[SUPPLIED MATERIAL Boundary: Start]
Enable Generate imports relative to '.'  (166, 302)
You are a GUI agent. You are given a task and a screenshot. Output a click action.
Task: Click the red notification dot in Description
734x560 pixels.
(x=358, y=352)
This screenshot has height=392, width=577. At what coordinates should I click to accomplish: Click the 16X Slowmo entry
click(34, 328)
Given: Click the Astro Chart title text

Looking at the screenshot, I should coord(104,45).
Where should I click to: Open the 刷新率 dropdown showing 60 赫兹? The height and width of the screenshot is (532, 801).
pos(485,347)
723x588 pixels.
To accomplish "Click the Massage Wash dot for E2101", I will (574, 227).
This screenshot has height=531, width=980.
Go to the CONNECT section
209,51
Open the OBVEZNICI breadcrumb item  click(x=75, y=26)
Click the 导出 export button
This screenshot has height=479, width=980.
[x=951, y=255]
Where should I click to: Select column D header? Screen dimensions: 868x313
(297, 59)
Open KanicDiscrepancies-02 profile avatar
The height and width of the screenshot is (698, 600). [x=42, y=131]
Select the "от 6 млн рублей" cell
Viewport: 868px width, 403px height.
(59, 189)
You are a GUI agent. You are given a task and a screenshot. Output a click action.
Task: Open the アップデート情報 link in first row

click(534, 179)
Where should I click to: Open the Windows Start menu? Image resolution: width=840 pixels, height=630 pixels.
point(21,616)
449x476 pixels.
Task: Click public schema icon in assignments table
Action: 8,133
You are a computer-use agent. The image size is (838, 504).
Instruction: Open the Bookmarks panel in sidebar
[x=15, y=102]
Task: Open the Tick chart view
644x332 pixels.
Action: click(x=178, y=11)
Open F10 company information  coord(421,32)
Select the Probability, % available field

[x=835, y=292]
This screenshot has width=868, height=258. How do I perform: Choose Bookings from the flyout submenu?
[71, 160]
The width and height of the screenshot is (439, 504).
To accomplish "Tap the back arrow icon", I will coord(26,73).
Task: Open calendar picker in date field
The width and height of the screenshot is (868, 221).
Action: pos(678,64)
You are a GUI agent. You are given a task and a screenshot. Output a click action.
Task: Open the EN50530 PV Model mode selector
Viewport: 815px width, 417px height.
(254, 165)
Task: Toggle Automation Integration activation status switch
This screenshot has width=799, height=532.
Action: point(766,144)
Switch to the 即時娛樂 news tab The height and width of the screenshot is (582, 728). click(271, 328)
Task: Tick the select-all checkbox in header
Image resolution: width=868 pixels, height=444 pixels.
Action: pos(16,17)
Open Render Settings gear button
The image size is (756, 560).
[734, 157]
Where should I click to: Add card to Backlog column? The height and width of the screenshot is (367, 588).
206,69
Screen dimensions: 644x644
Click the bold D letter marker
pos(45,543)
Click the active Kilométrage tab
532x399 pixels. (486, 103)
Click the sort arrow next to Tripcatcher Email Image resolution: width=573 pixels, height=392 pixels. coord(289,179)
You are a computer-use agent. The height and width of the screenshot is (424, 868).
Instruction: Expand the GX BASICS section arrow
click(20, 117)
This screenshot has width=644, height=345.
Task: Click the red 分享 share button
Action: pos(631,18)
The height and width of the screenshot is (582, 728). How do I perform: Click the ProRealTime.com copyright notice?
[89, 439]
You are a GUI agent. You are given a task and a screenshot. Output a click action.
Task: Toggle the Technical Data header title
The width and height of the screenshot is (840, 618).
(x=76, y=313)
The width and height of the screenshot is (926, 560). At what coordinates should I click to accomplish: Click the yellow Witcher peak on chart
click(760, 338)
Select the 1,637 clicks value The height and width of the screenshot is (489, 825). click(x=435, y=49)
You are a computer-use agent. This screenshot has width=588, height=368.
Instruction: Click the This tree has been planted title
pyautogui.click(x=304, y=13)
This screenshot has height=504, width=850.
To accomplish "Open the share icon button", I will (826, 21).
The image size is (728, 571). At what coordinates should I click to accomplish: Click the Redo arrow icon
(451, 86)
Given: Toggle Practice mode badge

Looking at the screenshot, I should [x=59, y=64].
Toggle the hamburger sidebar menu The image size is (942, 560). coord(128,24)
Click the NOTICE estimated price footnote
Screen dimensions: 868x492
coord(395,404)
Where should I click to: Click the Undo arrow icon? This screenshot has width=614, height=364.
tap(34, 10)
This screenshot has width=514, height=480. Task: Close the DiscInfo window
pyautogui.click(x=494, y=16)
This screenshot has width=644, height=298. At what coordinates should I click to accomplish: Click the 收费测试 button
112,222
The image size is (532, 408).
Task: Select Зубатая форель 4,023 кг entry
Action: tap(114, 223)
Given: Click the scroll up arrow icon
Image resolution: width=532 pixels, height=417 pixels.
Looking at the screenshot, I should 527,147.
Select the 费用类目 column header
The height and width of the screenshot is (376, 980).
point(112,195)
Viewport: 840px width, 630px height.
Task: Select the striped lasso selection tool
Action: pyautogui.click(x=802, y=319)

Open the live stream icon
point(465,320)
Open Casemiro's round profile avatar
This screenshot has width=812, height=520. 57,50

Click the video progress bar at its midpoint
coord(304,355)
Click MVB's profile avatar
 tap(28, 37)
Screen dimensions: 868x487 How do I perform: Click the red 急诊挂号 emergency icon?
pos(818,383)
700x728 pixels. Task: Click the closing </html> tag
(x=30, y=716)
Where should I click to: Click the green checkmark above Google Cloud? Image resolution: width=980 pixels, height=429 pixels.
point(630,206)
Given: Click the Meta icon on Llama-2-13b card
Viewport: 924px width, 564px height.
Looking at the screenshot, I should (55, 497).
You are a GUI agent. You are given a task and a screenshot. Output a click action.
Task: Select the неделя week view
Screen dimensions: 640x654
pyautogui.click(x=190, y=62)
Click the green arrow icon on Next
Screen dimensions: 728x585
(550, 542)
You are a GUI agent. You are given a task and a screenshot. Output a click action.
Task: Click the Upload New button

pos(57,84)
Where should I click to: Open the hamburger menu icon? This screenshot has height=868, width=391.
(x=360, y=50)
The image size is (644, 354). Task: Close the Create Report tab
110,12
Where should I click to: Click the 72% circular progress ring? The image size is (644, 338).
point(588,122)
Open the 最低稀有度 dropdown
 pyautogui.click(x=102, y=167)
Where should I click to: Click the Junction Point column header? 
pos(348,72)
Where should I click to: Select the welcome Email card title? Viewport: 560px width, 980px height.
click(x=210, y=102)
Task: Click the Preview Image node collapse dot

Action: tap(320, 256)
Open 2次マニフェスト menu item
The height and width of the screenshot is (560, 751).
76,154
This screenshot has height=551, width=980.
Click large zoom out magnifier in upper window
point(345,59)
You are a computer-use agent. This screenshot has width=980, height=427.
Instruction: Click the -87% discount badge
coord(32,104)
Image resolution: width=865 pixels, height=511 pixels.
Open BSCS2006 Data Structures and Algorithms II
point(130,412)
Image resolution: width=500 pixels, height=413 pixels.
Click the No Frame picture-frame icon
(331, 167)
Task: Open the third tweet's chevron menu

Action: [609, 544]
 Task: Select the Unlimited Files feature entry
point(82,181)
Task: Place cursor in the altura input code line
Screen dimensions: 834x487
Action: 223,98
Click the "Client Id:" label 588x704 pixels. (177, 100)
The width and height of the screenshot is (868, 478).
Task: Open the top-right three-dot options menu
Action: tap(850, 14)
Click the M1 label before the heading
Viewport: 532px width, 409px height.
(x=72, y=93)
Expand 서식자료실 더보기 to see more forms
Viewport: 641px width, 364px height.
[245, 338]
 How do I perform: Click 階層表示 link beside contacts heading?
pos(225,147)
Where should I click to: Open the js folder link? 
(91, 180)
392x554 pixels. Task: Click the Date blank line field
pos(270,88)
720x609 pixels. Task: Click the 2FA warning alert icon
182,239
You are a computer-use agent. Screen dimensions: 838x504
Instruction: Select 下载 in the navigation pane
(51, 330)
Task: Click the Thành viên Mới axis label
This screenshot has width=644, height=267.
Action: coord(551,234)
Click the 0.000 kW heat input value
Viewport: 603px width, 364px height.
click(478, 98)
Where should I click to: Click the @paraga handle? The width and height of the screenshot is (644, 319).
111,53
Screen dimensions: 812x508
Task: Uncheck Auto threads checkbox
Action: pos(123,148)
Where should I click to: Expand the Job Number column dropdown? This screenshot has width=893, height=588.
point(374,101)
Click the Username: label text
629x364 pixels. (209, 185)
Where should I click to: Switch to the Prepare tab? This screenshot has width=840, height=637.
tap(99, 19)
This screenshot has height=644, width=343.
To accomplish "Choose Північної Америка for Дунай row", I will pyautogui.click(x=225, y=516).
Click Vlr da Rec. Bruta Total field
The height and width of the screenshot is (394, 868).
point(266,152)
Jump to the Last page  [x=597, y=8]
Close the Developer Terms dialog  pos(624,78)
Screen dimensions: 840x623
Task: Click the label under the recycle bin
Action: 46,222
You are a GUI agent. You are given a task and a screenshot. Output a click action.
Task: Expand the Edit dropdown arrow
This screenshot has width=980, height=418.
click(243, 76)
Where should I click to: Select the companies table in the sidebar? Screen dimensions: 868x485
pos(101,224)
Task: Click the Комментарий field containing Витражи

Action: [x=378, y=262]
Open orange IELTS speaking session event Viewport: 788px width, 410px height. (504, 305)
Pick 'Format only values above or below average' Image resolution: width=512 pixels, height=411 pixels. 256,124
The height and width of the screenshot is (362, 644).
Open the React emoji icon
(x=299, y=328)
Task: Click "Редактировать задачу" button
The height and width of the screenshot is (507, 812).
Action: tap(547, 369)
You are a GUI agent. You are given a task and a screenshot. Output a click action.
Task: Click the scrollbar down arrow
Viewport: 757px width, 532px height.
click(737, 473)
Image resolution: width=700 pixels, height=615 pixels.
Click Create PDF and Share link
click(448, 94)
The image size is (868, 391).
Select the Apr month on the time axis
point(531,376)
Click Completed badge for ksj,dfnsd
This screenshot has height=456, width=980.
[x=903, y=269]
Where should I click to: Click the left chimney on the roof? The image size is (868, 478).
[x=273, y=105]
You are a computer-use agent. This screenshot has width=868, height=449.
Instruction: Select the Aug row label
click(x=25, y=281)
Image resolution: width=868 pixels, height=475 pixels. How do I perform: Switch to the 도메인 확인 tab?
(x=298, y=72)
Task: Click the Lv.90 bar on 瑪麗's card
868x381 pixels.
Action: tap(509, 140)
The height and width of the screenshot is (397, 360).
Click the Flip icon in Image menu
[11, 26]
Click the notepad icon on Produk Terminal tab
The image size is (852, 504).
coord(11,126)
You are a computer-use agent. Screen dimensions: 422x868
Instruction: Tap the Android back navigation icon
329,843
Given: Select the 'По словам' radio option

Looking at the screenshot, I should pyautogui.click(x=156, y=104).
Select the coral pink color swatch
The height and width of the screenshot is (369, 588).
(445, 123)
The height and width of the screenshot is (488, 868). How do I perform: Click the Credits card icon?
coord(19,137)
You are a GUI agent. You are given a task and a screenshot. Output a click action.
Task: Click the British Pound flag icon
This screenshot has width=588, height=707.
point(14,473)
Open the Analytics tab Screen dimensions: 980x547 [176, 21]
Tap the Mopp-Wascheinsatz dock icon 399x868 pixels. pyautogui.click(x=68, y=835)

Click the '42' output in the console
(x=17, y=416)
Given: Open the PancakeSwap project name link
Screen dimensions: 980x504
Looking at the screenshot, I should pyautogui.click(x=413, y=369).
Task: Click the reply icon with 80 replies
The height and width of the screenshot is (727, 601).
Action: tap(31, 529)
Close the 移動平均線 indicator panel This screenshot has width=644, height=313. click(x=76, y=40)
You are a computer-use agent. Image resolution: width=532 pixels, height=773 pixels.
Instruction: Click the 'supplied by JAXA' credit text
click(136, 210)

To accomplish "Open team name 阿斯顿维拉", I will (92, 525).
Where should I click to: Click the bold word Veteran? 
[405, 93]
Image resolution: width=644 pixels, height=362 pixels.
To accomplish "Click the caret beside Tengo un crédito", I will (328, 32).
[SUPPLIED MATERIAL Boundary: End]
__ABOUT THIS EXERCISE__
Above are some lines. Repeat exactly, and only, those from the line that has "The width and height of the screenshot is (926, 560)." through the line that has "has width=588, height=368.".

__RESPONSE AREA__
The width and height of the screenshot is (926, 560). At what coordinates should I click to accomplish: Click the yellow Witcher peak on chart
click(760, 338)
Select the 1,637 clicks value The height and width of the screenshot is (489, 825). click(x=435, y=49)
You are a computer-use agent. This screenshot has width=588, height=368.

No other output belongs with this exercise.